Sul buon cast impegnato al Filarmonico ha primeggiato, senza alcun dubbio, Elia Fabian; crediamo di non esagerare troppo nel chiamare la sua interpretazione non semplicemente magistrale, ma grandiosa. Ha pensato a tutto, ma proprio tutto, il superlativo baritono: alle movenze, ai gesti, al continuo tenere la pipa tra le mani, come se volesse scaricare la tensione sull’innocuo oggetto; ha pensato soprattutto alla parola cantata in cui ogni sillaba ha un colore giusto, non per nulla “Sgualdrina” da lui pronunciata cade simile a un colpo di machete. Il suo canto generoso e ricco di sfumature scuote le anime.
È buona anche la resa di Josè Maria Siri nella parte di Giorgetta. Il soprano uruguayano possiede una grande voce, forte e estesa; le manca un po’ un timbro indimenticabile, ma sa cantare bene, si presta con anima ai ruoli drammatici e parecchio impegnativi. Disegna Giorgetta in modo naturale e credibile, con qualche sfumatura sottile di sensualità e sofferenza non aggressiva. La Siri riesce felicemente a “domare” il suo imponente strumento, senza mai ricorrere al grido, anche se la voce fa fatica a salire e nei momenti della grande tensione tende di perdere il colore.

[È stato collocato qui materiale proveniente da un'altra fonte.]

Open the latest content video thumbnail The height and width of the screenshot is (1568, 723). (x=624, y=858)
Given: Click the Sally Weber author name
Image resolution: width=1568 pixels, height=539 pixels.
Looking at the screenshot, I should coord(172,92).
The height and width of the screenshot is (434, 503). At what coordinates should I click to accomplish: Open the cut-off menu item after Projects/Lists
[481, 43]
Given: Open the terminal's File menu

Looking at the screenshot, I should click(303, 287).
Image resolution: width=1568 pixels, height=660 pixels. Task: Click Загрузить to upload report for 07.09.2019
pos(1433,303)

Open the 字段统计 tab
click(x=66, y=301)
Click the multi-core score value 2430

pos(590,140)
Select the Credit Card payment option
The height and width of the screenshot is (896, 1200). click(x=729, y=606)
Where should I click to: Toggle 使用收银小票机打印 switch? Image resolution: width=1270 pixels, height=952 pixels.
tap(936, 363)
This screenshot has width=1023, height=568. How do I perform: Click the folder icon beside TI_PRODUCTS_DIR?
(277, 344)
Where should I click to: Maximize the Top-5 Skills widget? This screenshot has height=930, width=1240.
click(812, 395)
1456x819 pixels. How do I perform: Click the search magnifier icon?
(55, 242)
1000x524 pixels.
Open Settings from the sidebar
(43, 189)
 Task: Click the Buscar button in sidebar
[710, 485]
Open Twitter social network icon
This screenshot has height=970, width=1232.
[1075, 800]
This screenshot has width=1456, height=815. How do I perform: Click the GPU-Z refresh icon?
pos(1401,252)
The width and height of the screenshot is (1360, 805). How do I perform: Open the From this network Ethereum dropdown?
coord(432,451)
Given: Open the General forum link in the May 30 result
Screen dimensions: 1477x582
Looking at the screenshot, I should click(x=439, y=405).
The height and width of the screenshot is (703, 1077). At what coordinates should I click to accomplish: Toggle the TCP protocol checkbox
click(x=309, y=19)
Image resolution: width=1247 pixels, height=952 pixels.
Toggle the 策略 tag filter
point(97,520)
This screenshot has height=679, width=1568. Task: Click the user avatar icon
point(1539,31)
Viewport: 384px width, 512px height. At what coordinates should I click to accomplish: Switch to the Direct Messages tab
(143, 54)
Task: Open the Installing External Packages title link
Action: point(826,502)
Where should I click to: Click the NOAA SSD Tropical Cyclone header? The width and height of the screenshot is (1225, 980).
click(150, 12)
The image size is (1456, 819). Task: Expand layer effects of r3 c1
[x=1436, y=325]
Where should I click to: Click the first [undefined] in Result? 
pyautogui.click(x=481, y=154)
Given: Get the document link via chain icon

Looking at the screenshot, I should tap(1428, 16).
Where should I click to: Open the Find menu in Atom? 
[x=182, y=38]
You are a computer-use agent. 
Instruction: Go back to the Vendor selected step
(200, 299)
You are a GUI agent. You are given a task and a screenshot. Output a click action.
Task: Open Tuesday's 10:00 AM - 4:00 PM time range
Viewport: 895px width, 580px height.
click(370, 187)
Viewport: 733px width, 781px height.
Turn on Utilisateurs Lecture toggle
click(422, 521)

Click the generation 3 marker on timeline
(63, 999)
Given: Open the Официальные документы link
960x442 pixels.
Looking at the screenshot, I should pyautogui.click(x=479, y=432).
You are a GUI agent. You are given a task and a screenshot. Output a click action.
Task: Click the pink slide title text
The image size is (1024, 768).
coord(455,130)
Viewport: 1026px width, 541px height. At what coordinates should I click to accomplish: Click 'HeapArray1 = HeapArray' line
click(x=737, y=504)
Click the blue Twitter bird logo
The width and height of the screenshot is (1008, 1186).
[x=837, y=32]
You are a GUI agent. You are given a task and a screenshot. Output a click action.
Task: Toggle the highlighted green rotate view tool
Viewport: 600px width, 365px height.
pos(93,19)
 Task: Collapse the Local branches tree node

Samuele Simoncini si cala perfettamente nei panni di Luigi, canta con passione e spavalderia, senza trascurare spasimi e paure del personaggio e sfoggia la voce salda e da un buon squillo. Lui e la Siri formano un’ottima coppia segnata da un’autentica complicità.
Sorriso e compassione destano tutti i personaggi di contorno; nella produzione veronese gli interpreti dei ruoli della Frugola, il Tinca e il Talpa, rispettivamente Rossana Rinaldi, Francesco Pittari e Davide Procaccini, funzionano così bene che quasi non verrebbe di chiamarli “di contorno”. Soprattutto non passa inosservata l’interpretazione della Rinaldi, una Frugola tonda e bonaria, buffa e indifesa nella misura giusta. Il suo "Ho sognato la casetta" non si dimenticherà facilmente. Completano il cast Riccardo Rados – un venditore di canzonette/Secondo amante, Grazi Montanari – Prima amante/Voce di sopranino, Dario Righetti – Voce di tenorino.
Nel Tabarro Daniel Oren conserva tutte le sue caratteristiche “oreniane” e “areniane” di un vero leader, guida l’orchestra della Fondazione dalla mano ferma e viene seguito con prontezza e entusiasmo da tutte le sezioni d’orchestra. La sua è un’interpretazione dalle dinamiche perfette, colori sgargianti, momenti di lirismo penetranti e alcune sospensioni da togliere quasi il fiato.